What is expected =>
Summarize the brewing forum thread in two sentences.

═══ Provided passage ═══

But not everything was good... I decided to listen @manticle and use 0.5g/L of spices so... as my coriander is the chinese one, instead of using 5.5g I rasied it to 8g, so far so good but when I was peeling the orange and the grapefruit I saw the 5g and I thought... what the f***?! it seemed so little that I peeled a little more and suddenly I realized I had doubled the amount. It just seemed right to me, so I went with that... 6.6g of orange and 3.4g of grapefruit peel. My last beer came out a little bland and I didn't want this to be the same... I think that was a mistake. After chilling, when I transferred the wort to the fermenter all I could smell was orange. And that's what I got after tasting the wort from the hydrometer. So I did exactly what I read 215312341435 times not to do! It doesn't matter how much you read and plan, experience it's everything! jejeje

Anyway. More next week when I bottle.


----------



## manticle (29/8/17)

Good luck with it. Might be perfect for your tastes - otherwise tweak it next time.


----------



## Droopy Brew (29/8/17)

Orange always comes across as dominant in the early stages of ferment but fades rapidly. Once bottled, I'm willing to bet you will barely be able to detect it.


----------



## Hez (29/8/17)

═══ Records ═══

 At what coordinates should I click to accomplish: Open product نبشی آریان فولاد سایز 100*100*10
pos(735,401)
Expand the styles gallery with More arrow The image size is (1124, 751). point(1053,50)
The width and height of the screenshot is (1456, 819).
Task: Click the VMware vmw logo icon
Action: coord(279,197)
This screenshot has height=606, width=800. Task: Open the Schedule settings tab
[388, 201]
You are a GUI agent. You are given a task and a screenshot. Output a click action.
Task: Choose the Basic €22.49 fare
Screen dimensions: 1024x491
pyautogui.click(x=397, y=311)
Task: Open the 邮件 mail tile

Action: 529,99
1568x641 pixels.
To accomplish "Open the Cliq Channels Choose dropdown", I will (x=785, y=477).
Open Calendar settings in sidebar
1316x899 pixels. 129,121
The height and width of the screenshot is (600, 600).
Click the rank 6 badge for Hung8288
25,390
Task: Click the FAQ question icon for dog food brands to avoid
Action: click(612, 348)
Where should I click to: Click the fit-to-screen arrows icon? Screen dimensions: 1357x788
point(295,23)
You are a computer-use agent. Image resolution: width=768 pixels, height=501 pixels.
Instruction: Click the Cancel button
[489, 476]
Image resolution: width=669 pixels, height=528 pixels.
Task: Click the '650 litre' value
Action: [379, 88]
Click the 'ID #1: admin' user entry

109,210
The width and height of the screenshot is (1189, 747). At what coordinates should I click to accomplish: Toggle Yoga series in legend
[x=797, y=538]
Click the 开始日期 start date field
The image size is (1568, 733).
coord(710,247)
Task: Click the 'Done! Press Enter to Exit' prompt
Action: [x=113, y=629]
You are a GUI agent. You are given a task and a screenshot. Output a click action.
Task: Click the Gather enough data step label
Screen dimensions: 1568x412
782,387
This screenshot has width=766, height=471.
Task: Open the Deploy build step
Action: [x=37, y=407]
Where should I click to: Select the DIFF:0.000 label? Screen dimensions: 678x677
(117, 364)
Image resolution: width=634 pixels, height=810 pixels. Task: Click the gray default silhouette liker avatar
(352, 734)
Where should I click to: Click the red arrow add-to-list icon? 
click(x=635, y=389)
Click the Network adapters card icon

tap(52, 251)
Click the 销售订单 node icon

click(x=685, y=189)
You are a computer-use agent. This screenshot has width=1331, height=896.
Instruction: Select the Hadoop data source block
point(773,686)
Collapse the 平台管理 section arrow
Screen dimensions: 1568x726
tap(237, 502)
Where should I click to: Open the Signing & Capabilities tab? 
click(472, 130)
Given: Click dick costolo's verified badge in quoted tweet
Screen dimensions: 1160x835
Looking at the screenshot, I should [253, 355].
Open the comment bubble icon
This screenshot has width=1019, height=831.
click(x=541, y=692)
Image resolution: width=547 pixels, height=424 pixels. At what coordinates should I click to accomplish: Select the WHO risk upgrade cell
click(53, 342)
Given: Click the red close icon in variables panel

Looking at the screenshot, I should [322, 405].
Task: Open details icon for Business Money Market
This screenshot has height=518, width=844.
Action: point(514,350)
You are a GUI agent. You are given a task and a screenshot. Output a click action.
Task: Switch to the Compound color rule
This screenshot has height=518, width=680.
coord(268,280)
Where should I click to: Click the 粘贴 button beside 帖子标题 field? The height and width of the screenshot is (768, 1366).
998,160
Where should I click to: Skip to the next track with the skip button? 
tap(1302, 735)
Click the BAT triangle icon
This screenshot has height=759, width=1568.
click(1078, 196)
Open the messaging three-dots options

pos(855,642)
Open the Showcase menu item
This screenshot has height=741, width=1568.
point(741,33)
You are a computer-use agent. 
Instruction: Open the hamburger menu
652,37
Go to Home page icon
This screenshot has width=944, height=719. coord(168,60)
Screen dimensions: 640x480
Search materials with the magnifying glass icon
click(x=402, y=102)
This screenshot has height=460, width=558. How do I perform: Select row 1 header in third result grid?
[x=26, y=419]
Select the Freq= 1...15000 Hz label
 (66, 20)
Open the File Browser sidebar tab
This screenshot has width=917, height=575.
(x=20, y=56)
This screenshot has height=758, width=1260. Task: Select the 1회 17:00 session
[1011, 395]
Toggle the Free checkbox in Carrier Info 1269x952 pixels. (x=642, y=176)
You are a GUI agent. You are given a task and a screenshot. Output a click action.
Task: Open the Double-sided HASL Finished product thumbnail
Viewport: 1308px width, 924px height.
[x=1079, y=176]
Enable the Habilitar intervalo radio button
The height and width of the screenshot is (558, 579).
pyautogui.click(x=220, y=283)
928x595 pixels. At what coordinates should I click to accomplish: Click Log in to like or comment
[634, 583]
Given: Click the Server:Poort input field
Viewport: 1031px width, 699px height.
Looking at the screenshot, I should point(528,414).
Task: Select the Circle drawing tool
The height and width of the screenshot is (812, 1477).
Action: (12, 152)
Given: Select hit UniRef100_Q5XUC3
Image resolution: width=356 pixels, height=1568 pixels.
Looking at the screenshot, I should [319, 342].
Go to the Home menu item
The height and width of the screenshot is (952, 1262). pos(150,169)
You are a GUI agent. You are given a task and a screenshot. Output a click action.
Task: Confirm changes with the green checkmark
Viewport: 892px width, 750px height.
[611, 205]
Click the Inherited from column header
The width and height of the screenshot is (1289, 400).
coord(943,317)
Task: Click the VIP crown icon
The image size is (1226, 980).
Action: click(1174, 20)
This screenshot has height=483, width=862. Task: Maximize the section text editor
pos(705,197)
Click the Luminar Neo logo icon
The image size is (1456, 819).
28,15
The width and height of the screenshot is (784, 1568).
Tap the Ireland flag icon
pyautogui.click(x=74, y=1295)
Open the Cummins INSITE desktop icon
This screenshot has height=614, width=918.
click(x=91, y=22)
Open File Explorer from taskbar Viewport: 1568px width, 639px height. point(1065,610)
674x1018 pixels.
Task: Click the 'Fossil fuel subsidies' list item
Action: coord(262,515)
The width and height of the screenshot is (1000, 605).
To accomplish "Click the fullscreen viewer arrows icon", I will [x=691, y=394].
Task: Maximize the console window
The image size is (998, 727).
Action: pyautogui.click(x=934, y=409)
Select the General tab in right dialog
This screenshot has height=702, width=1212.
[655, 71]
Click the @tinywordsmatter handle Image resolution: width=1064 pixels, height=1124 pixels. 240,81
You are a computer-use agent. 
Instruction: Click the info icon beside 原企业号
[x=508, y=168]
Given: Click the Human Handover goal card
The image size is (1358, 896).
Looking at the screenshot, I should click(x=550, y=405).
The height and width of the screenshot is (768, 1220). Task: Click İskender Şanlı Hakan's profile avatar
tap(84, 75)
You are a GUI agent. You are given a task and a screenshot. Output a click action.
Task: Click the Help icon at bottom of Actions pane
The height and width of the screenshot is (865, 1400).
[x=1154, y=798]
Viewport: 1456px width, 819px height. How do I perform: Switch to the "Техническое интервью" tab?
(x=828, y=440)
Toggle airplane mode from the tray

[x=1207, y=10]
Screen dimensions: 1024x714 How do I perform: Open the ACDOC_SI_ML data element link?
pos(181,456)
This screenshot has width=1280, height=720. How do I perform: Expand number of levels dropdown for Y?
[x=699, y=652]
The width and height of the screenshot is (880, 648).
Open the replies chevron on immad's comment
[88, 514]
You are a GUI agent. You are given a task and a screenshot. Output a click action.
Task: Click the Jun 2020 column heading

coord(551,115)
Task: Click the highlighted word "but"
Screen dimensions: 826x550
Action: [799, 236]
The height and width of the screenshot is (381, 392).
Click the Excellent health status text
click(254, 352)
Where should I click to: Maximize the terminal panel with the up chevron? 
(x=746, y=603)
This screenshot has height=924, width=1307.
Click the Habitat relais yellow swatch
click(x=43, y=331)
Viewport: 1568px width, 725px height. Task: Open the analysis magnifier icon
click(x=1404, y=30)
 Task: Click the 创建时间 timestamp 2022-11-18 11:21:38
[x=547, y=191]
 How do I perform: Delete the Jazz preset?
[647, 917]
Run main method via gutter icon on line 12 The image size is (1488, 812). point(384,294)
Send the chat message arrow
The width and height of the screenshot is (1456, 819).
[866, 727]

═══

Exercise solution =>
A brewer planning a beer with 0.5 g/L of spices ended up doubling the orange and grapefruit peel to 6.6 g and 3.4 g, and after chilling found that the wort smelled and tasted mostly of orange. In reply, manticle wished the brewer luck and suggested tweaking the recipe next time, while Droopy Brew said orange dominates early in fermentation but fades rapidly and predicted it would be barely detectable once bottled.